Tre’s prognosis was good, she had been told. She held on to the delight she felt at this fact. She thought perhaps she had made a friend.
A group of Journeyers led by Master Kin’ade had searched for Dal’s body for some time, but it was never found. Creatures, Lanoree thought. There could be anything down there. There are depths.
She sat staring at her experiment for some time. It was shriveled and denuded, and it should have been blasted into space. Yet she could not rid herself of it. Darkness danced around the petrified flesh, and Lanoree tried several times to find life still within it. At first it was simply dead. But then, half a day out from Kalimahr, her Force senses perceived a speck of flesh that pulsed with life once more.
Given time, she would relearn the alchemy of flesh. Its draw was too great to ignore. And she was strong.
On Kalimahr, there was nothing to find.
Kara’s high apartment was abandoned. The damage caused by the battle she and Tre had fought with the fat woman’s sentry droids had been repaired.

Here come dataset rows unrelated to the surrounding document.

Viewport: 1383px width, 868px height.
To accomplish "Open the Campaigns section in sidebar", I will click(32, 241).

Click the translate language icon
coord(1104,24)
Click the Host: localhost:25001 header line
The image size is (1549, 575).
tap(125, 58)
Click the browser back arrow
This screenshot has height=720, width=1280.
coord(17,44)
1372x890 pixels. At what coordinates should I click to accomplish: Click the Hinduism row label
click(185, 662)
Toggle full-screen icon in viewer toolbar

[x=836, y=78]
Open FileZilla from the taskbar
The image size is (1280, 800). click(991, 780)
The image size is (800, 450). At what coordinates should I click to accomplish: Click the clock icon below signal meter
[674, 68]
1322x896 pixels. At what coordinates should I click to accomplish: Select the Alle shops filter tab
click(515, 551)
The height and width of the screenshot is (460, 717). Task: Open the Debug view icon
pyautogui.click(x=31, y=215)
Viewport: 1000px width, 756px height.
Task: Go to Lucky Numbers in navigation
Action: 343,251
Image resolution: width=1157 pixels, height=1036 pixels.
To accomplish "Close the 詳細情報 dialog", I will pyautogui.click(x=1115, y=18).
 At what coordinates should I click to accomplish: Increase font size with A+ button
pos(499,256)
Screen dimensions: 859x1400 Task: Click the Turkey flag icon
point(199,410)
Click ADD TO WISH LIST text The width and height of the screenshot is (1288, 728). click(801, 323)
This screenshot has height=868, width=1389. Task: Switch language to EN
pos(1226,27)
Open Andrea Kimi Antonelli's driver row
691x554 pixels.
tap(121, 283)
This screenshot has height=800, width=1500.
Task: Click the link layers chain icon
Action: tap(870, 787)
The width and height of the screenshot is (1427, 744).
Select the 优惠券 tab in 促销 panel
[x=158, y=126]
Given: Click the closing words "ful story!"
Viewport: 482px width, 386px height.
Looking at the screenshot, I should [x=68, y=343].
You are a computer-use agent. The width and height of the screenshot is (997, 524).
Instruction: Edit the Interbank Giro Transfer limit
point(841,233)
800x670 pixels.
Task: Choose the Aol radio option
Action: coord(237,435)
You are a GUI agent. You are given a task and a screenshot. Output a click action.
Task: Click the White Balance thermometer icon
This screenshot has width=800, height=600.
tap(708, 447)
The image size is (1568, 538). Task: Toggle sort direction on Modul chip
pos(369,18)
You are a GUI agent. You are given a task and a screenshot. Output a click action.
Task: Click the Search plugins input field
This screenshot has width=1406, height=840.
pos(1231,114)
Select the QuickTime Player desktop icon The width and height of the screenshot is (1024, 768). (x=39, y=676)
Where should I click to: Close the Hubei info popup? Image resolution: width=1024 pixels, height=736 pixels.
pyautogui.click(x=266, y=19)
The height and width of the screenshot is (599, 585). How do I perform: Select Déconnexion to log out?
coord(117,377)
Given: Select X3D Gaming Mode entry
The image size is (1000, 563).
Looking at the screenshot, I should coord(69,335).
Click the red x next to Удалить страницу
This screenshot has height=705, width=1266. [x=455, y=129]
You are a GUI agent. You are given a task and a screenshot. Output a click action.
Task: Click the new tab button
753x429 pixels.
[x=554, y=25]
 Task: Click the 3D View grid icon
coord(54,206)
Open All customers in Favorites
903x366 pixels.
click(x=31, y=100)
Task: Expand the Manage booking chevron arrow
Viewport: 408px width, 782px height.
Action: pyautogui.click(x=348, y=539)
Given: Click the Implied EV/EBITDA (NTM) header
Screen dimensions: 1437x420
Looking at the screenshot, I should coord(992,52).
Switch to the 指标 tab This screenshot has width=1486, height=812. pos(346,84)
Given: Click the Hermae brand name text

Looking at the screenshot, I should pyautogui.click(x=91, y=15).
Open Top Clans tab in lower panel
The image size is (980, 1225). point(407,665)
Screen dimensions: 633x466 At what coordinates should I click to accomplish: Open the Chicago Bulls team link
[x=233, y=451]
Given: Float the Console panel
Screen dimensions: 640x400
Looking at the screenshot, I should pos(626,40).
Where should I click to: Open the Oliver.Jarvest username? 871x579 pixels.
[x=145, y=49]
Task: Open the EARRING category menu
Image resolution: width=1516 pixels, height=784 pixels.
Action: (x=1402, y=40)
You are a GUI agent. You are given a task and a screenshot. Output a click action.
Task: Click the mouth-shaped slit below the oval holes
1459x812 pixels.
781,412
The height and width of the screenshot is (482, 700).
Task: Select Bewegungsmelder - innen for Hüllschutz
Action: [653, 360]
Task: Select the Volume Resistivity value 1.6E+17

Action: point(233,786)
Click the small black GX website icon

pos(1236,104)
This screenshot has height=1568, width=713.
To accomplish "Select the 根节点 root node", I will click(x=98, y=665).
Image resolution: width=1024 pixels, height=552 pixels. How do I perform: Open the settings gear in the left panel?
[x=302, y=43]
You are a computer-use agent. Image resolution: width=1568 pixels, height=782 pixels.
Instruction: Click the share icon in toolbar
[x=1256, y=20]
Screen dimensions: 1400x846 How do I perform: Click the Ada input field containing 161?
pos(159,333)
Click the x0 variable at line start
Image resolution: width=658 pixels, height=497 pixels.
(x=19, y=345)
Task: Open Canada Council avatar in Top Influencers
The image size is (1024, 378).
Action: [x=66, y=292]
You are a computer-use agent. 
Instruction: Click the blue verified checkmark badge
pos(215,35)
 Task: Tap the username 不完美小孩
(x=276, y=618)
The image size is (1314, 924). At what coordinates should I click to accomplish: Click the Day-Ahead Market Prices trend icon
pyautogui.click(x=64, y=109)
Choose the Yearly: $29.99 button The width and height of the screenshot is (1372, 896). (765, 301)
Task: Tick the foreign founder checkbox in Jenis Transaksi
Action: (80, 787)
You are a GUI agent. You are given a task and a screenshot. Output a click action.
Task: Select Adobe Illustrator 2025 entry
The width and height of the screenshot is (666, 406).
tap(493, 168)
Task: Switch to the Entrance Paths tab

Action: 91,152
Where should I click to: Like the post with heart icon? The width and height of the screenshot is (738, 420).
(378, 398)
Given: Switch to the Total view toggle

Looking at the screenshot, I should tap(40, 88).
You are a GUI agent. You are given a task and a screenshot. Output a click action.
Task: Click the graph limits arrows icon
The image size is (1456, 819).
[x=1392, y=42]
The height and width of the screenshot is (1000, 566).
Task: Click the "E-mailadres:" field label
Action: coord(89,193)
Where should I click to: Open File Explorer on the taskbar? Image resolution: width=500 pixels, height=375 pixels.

The secret room Lanoree had discovered was clean and empty, now opened up as part of the apartment. Everything personal was gone. Kara had left her apartments for the first time in thirteen years, and they should have been desirable real estate. And yet no one had chosen to rent it. There was something dark about that space.
Any enquiries she made as to Kara’s location were met with a blank wall. Most claimed not to have heard of her. The several times Lanoree used a subtle Force trick to read her associates’ minds, she found confused images of Kara as friend and threat, but no indication of where she was now. They had all known her, and they were lying about that. But when it came to her whereabouts, they told the truth.